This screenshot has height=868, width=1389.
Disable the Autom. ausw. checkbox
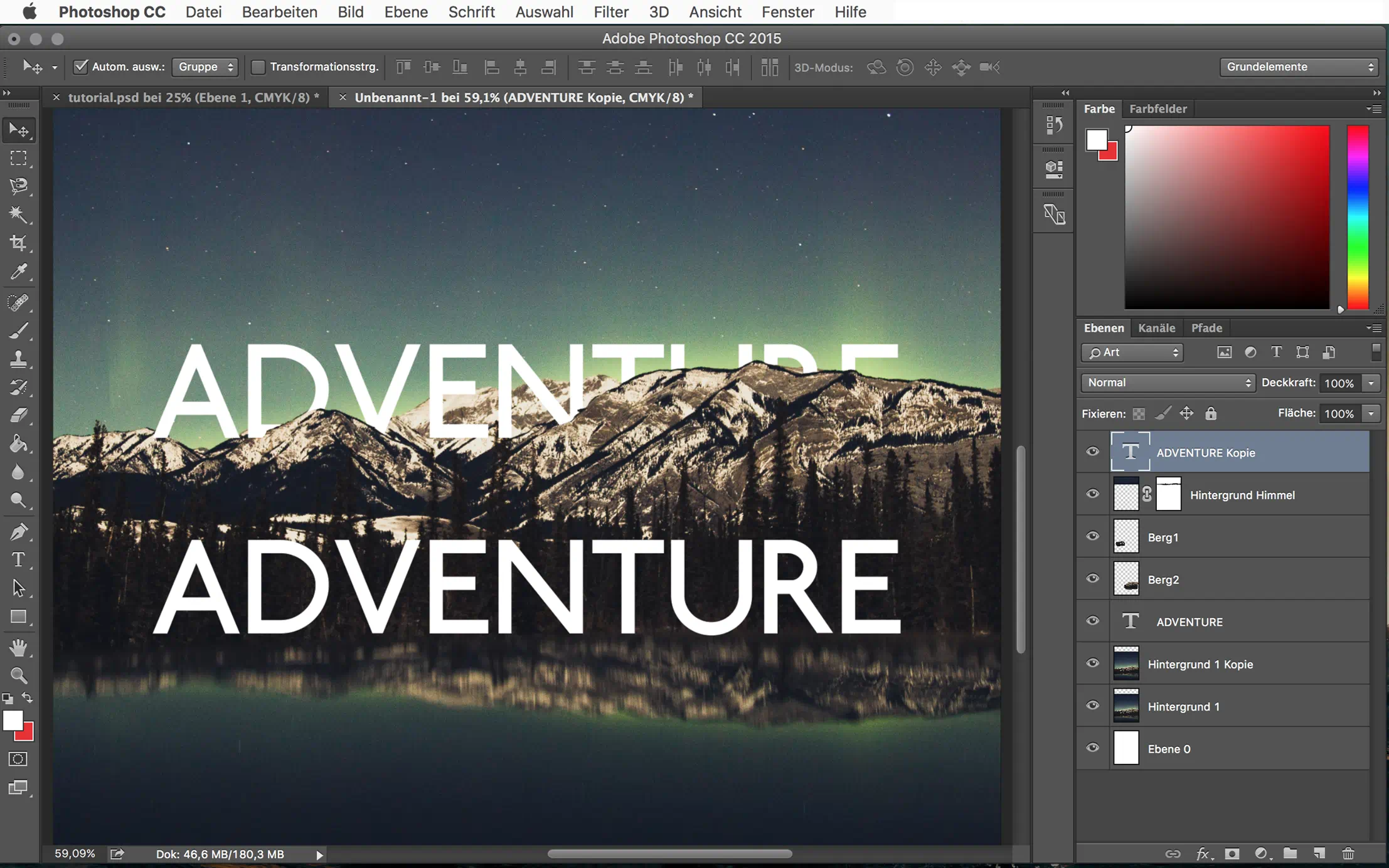tap(80, 66)
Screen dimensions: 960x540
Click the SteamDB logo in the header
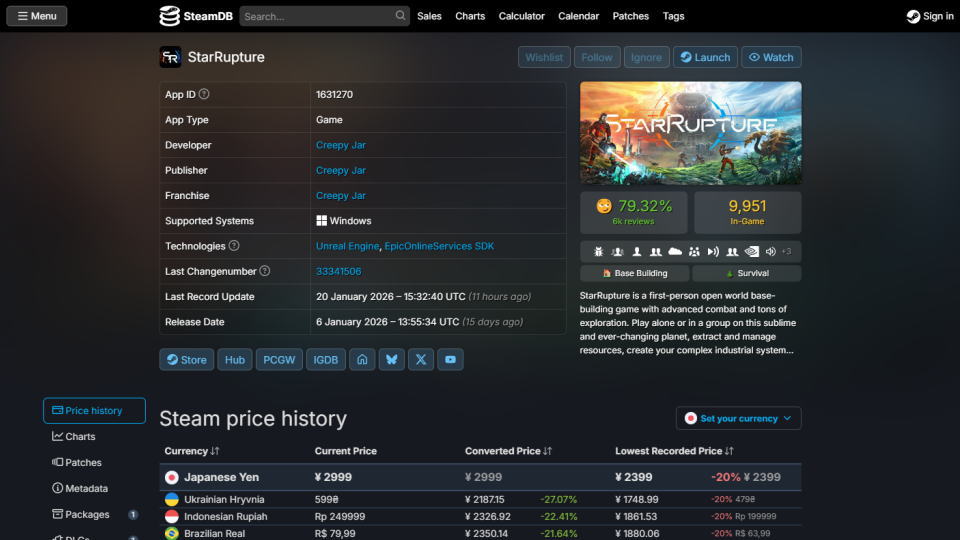click(183, 16)
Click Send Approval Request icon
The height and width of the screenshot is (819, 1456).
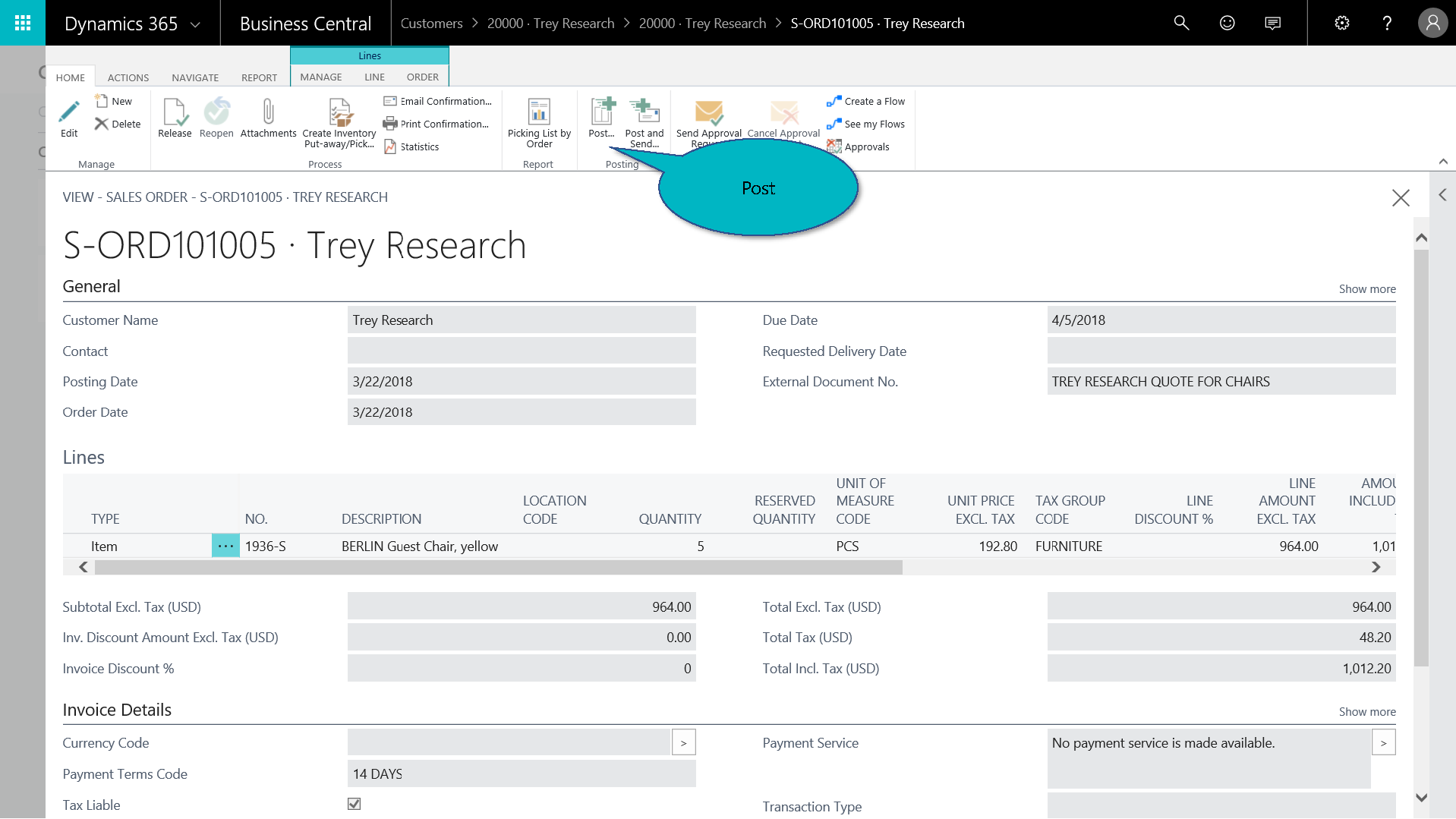pos(708,114)
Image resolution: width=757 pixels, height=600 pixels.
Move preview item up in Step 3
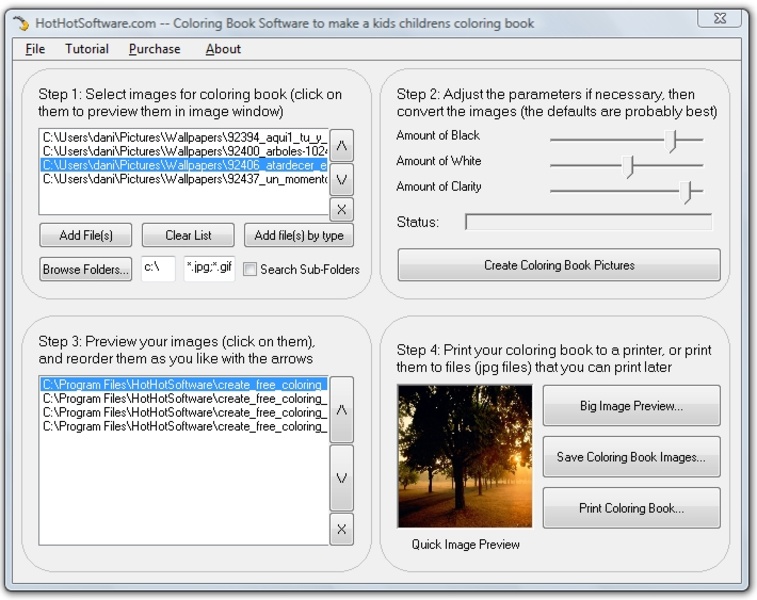(342, 410)
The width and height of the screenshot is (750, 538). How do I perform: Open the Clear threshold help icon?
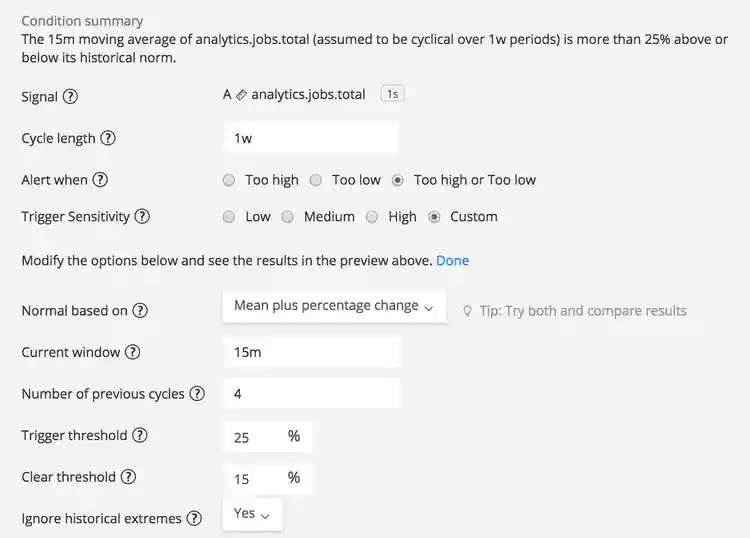128,477
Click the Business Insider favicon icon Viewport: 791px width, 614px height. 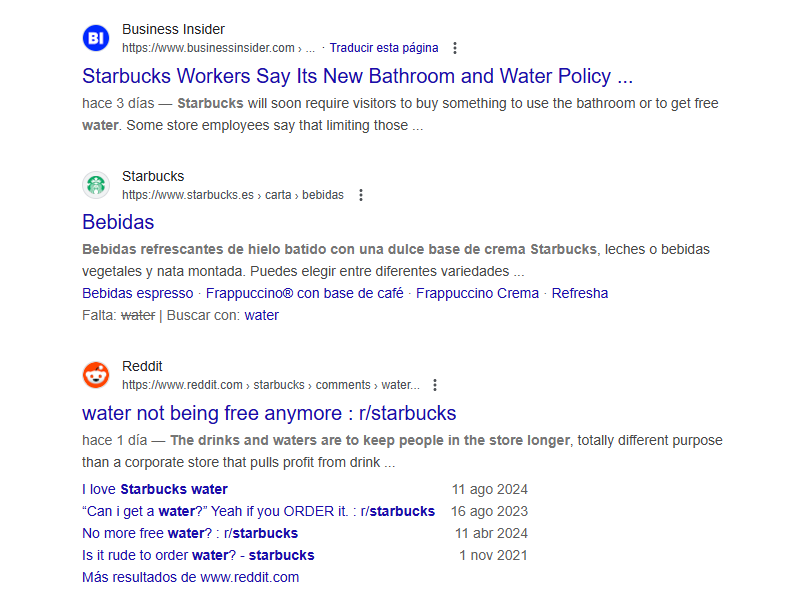96,38
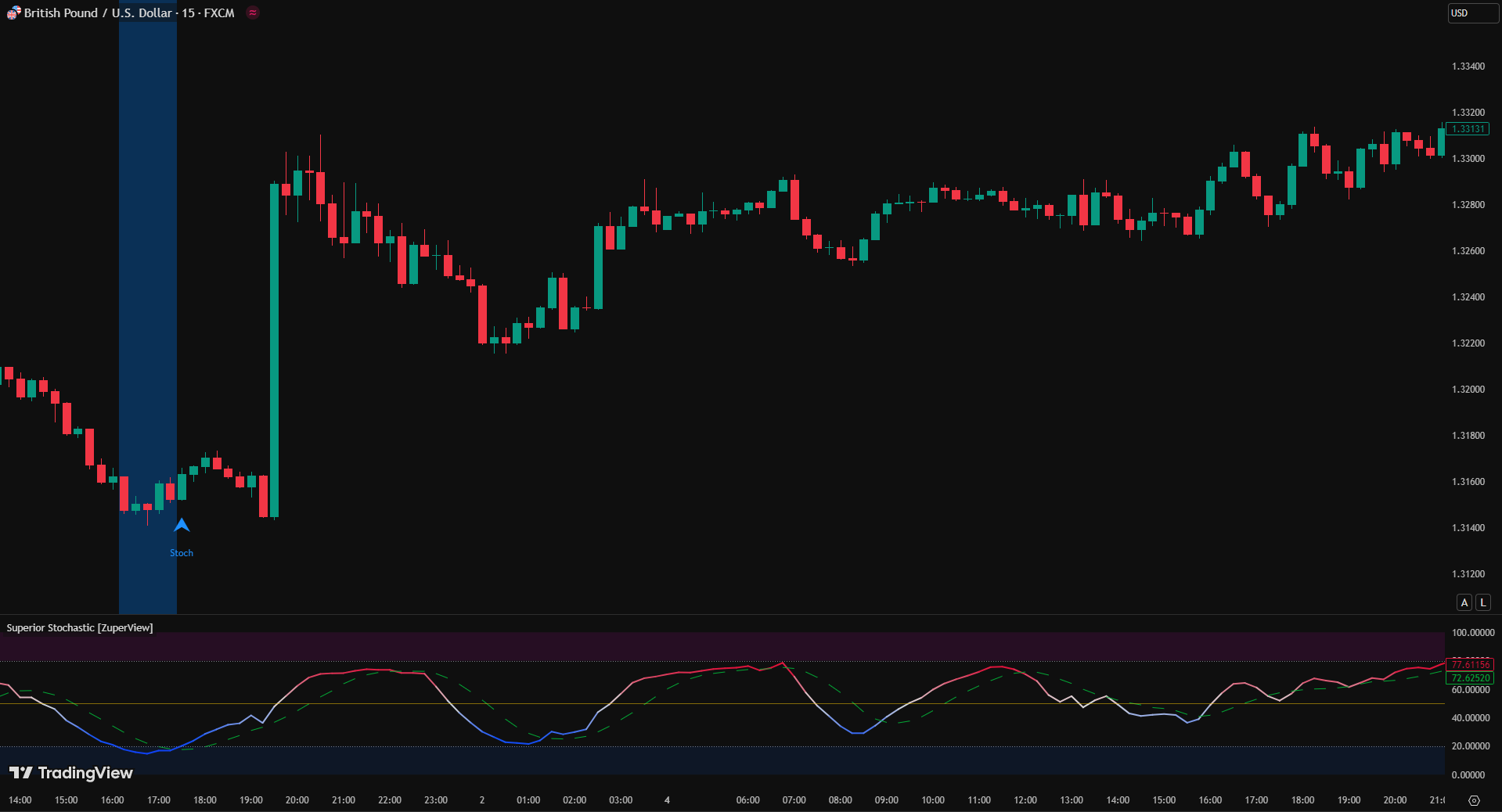Click the Stoch signal text label
This screenshot has height=812, width=1502.
pos(182,553)
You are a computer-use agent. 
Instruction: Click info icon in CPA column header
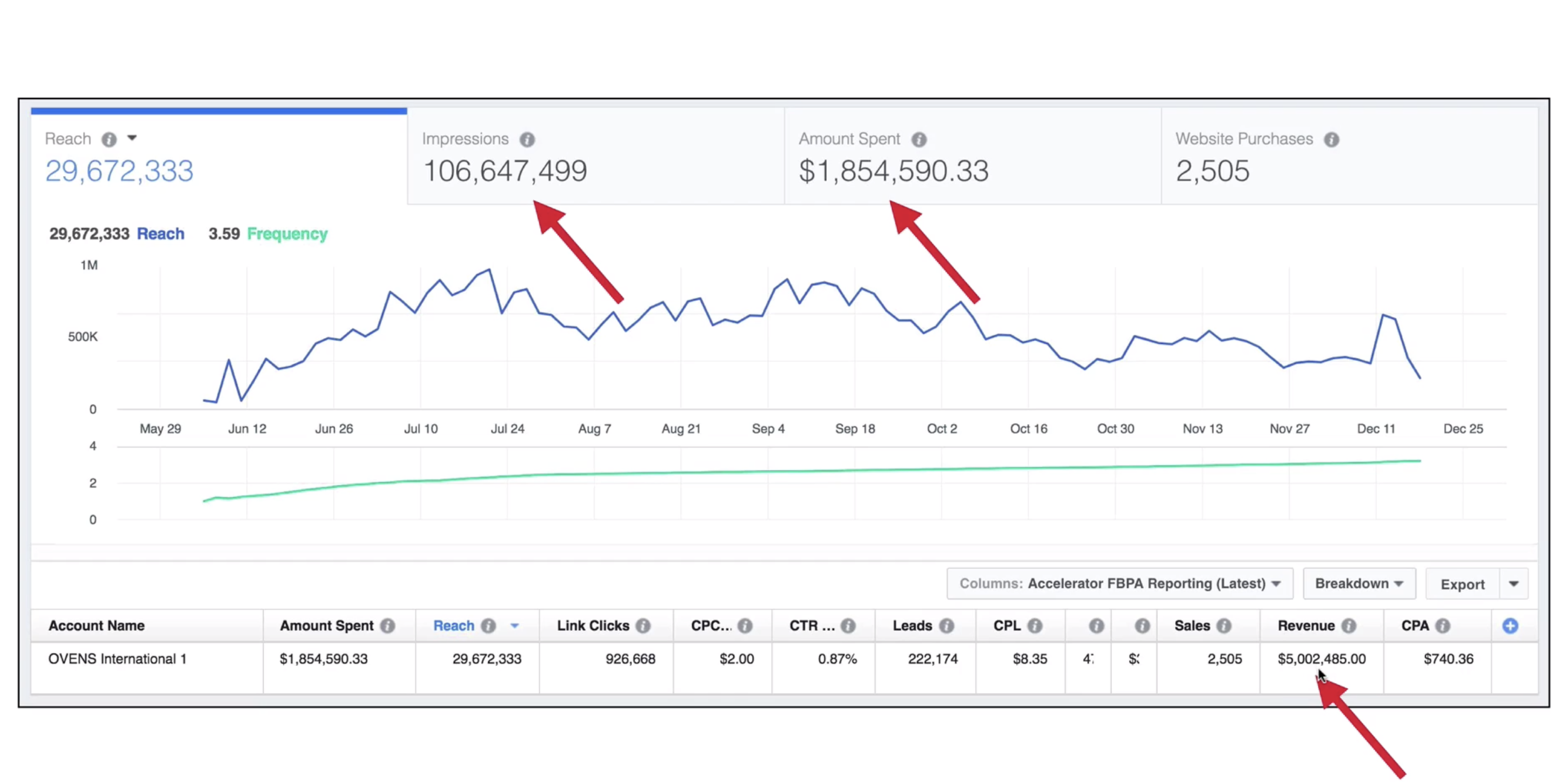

SHORT TASK - Find every line in the listing that contains the string "header" and copy each one in full.

RESULT FOR THIS EXERCISE -
Click the SteamDB logo in the header
Instruction: Click info icon in CPA column header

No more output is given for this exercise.